What if Mothers Were the Ones Who Composed Mother’s Day Cards?

05-15-06,10:00am





What if Mothers Were the Ones Who Composed Mother’s Day Cards?

The moms I know would jump at the chance. And we’d do the job very differently.

Sure, we appreciate the nice sentiments in traditional Mother’s Day cards. It is true that we offer unconditional love and give kisses for booboos; but that’s hardly the whole of it.

Being a mom does mean we keep the home and hearth; but it also makes us keenly aware of the state of the world – and calls us to seek peace and work for justice. Children ask the world of us. Mothers understand that. Our cards would reflect it.

Just imagine what the rack would look like:

“This Mother’s Day, let’s bring our families back together.” Opens to “Support Our Troops: Bring Them Home.” The card pictures U.S. soldiers returning from Iraq. There is a sense of hope, promise, the possibility of a future. Heads are held high with the strength that comes from looking with honesty and intelligence at a war that is not the answer, and summoning the courage to change course.

“What will we leave our children?” Opens to “Debt is a rotten legacy.” Our national debt is escalating dramatically, and the people who will have to pay it off are not even able to vote yet! But it’s not too late. We can still save our federal budget.



End tax cuts. In the last five years, tax cuts deprived the Treasury of more than $1 trillion and contributed significantly to the growth of budget deficits. During that time, the federal budget swung from $5.6 trillion in projected 10-year surpluses to projected deficits of $3.4 trillion. Source: Center on Budget and Policy Priorities

Cut wasteful Pentagon spending. E.g. Ballistic Missile Defense, which does not work, yet receives more funding than any other weapons system in the Pentagon budget, approximately $10 billion per year. Source: National Priorities Project “How do you spell hope this Mother’s Day?” Opens to: “D-A-R-F-U-R” The letters run vertically down a tall card. Each letter issues a call. D. Darfur needs you. A. Act Now. R. Recognize the magnitude of this tragedy. 3.5 million people are hungry. 2.5 million have been displaced. 300,000 have died. F. Feed the people. The UN World Food Program recently announced that food rations for Darfur will be half the minimum amount required each day. U. Urge your elected officials to do more. INFO: www.savedarfur.org/action/lobby. R. Remember prior indifference. US intervention in other humanitarian disasters would have saved lives.

And one more: An old photo of a woman from an earlier era. Opens to the words of poet and activist Julia Ward Howe, who founded Mother’s Day in 1872. “Our sons shall not be taken from us to unlearn all that we have been able to teach them of charity, mercy and patience.

We, the women of one country, will be too tender of those of another country to allow our sons to be trained to injure theirs.' Stunned by the devastation of the Civil War, Julia Ward Howe founded Mother’s Day for Peace as a rallying point for women to come together to end war.

If the moms I know wrote the Mother’s Day cards, they would be like this. There are many women – biological moms and mothers of the heart – and many men who would eagerly contribute to that rack of cards and shop from it. We need only find our voice, and quickly. There is no time to spare.

Motherhood is the most powerful force on earth – powerful enough to give all our children a bountiful world. Wouldn’t you like to receive a Mother’s Day card with that message?
===
_Instructions for the task_:
Translate this sentence from the Mother's Day cards piece into French: "There is no time to spare." The data after this point come from a separate source.

_Entries supplied_:
===
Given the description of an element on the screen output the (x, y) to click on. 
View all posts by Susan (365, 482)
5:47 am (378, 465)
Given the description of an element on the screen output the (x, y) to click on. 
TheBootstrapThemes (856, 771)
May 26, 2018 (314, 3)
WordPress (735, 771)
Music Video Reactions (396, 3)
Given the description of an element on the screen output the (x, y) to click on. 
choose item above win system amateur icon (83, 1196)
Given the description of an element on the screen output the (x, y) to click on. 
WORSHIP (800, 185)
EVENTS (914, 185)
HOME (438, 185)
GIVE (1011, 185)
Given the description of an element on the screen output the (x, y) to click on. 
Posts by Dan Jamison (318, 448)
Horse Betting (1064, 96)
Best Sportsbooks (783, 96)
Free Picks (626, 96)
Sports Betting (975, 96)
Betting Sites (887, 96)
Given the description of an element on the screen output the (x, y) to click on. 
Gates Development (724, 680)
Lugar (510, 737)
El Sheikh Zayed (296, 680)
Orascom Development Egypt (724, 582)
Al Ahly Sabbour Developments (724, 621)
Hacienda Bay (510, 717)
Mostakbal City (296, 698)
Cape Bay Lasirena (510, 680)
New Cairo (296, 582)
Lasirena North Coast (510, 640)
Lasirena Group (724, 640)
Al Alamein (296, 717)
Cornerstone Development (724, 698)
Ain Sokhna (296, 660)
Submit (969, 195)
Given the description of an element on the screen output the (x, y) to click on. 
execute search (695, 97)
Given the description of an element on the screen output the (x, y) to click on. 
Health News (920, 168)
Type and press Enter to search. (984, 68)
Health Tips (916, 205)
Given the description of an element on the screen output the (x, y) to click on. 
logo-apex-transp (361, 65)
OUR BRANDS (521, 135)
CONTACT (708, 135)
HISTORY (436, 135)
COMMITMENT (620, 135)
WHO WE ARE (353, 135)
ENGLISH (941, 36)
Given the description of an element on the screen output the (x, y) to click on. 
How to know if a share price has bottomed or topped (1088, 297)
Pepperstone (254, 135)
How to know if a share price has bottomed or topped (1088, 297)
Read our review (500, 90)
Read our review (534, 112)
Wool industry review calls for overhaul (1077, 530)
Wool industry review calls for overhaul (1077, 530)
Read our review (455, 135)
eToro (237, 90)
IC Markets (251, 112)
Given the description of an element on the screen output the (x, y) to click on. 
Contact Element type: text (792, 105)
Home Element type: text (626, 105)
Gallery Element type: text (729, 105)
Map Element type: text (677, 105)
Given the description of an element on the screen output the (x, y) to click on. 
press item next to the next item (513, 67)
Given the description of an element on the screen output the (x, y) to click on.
===
_Output of the exercise_:
Il n'y a pas de temps à perdre.